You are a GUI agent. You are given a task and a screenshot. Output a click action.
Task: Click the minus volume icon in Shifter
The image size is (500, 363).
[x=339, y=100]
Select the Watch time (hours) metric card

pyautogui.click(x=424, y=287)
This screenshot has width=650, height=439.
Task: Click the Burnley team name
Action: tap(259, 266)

[WHAT IS EXPECTED]
Copy these records line for line, leaving every character unchanged.

[SOLUTION TO THIS EXERCISE]
You are a GUI agent. You are given a task and a screenshot. Output a click action.
Task: Click the minus volume icon in Shifter
The image size is (500, 363).
[x=339, y=100]
Select the Watch time (hours) metric card

pyautogui.click(x=424, y=287)
This screenshot has width=650, height=439.
Task: Click the Burnley team name
Action: tap(259, 266)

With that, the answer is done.